ヴァクは口元に手を当てながらふむと考え込んでいる。
「しかし、覚えてねぇしな」
「ひ、ひどっ……ヴァク様! あんなに熱い夜を過ごしたと言うのにっ……うぇぇぇん!」
「お、おいっ! わかった! 泣くな!」
ヴァクは目元を毛布で擦るロキの肩をなでた。ロキの目元に涙など流れていないことにヴァクは気がついていない。
「連れて行ってくださるのですか?」
「あぁ、もちろんだ! 気絶しちまうほどの逸材なんてそうは出会えねぇからな!」
「あ、ありがとうございます!ヴァク様」
ロキはガバリとヴァクの胸元に抱きついた。
「おお、可愛いやつだなロキ。具合が良くなったらまたたっぷり楽しもうな?」
「は、はいっ、でも、ちょっと時間がかかるかも、イテテ……」
尻を撫でてきたヴァクの手をそう言ってロキは払い除けた。
「そうと決まれば早速身支度しねえとな!」
ヴァクはベッドから立ち上がると、「湯浴みをするが一緒にくるか」とロキに尋ねたが、ロキは「明るいところでは恥ずかしい」などと理由をつけて誤魔化した。
ならば一人で行ってくると、ヴァクは部屋の外に向かった。「頭は痛むが気分はいいな」などと呟いている。

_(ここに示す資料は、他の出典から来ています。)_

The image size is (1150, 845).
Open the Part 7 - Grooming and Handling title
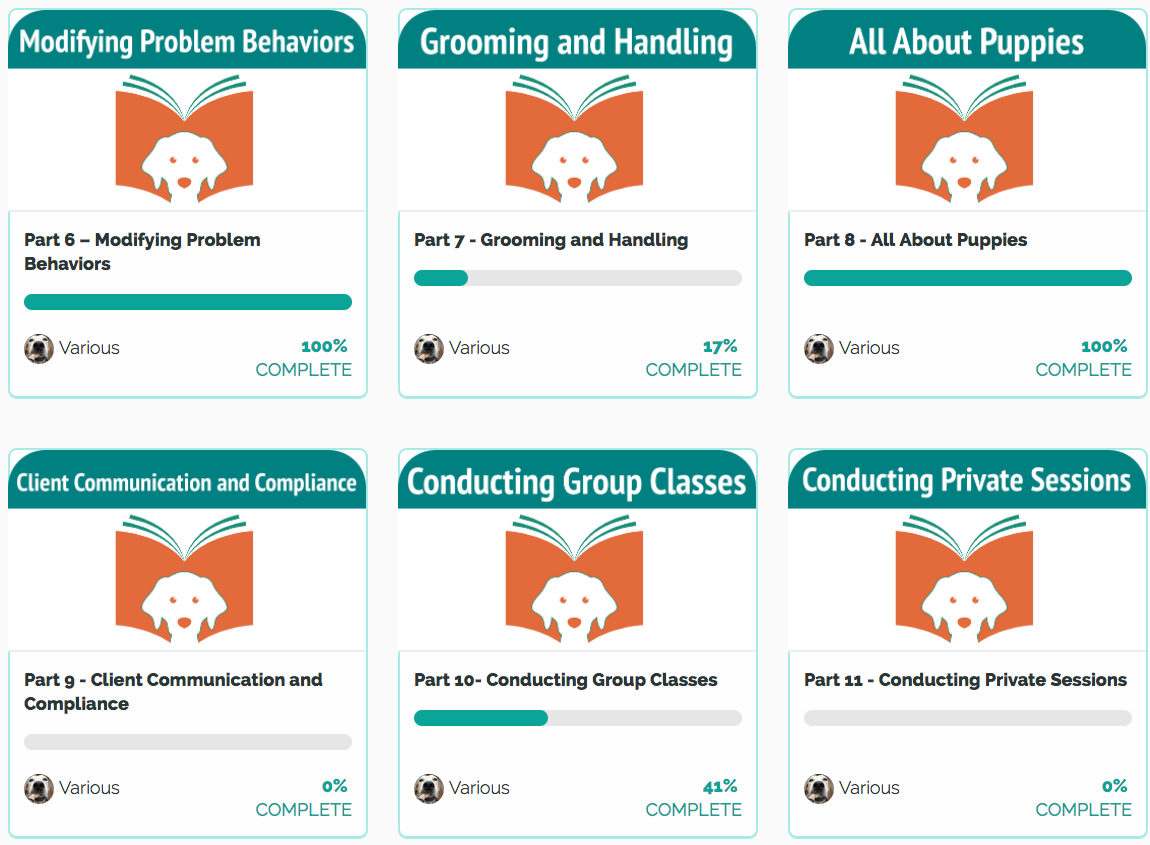pos(551,240)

「お前にも何か服を買ってやろう。ヨトは雪国で冷えるからな。オヤジへの土産のデケェ女の分も……」
部屋のドアを開けたところで、ヴァクは言葉と動きを止めた。その視線の先のメインの部屋のソファには、白狼姿のフェンが寝そべっていたのだ。ヴァクはそれを見て、パタリと静かに扉を閉じた。
「……デケェ犬が見えたんだが?」
「オホホ……で、ですね」
ロキは笑って誤魔化した。
今度ヴァクは勢いよく扉を開く。
「何でこんなところに犬っころが⁈ あのデケェ女はどこ行った⁈」
騒ぎ出したヴァクの声に向かいの部屋から仲間の巨人族の男たちが顔を出した。その傍には乳房をあらわにした娼婦たちが、眠たそうに男らの腕にまとわりついている。
「何騒いでんだ、ヴァク……」
「朝っぱらから元気なやつだな」
黒髪の巨人族たちは欠伸をしながら言った。
「デケェ犬がオヤジへの土産を食っちまった‼︎」
「「は?」」
今にもフェンに飛びかかりそうだったヴァクの腰に、ロキは慌ててしがみついた。
「ヴァク様! ち、違うのです! この犬は俺のペットでして!」
「……あ? お前の……?」
「は、はい。実は俺は天涯孤独の身の上でして、この犬だけが家族なのです。幼い頃から片時も離れず過ごしていたので、おそらく今も俺のことを心配してついてきてしまったのかと……」
ヴァクはロキとフェンを交互に見ながら「そういうことか」と呟いている。
「しかし、デケェ女はどこに行った」
「あ、は、はい。デケェ女は昨晩のうちにお帰りになりました」
「あ⁈ なんだとっ⁈」
ヴァクは声を荒げて片眉を上げた。
「あいつはオヤジへの土産だ! 連れ戻すぞ!」
「お、お待ちください! ヴァク様!」
またロキはヴァクの腰にしがみついた。
「あ、あのデケェ女は、どうやらヴァク様に気があったようでして……俺とヴァク様の情事を聞いて、たまらず飛び出してしまったようなのです!」
「な、そ、そうなのか……⁈」
ヴァクはまた驚愕したように目を見開いた。
「し、しかし、デケェ女は俺の好みじゃねえしな」
「はい……ですが、彼女の気持ちもわかってやってください」
「まあ、確かに。俺に気があるっつうのに、オヤジの相手をさせるのは酷か……しかし、そうなるとオヤジへの土産はどうすりゃいいんだ」
そう言いながら、ヴァクは顎に手を当てた。
仲間の巨人族たちは、また欠伸をしたり、隣の娼婦の胸をつついたりしている。
「ワゥッフン」
と、フェンが鳴いた。その声に、ヴァクが顔を向ける。
ブルーアイがロキを見つめ、口が開きハァハァと犬らしく(狼だけど)呼吸をしている。
「まあ、でかけりゃいいか、この犬をオヤジの土産にしよう」
「ワゥッフン!」
ヴァクの言葉に応えるように、またフェンが鳴いた。
「おー、あのデケェ女よりそっちの方がいいと思うぞ」
「あぁ、オヤジもきっとその方が喜ぶ」
仲間の巨人族のたちが、ケラケラと笑った。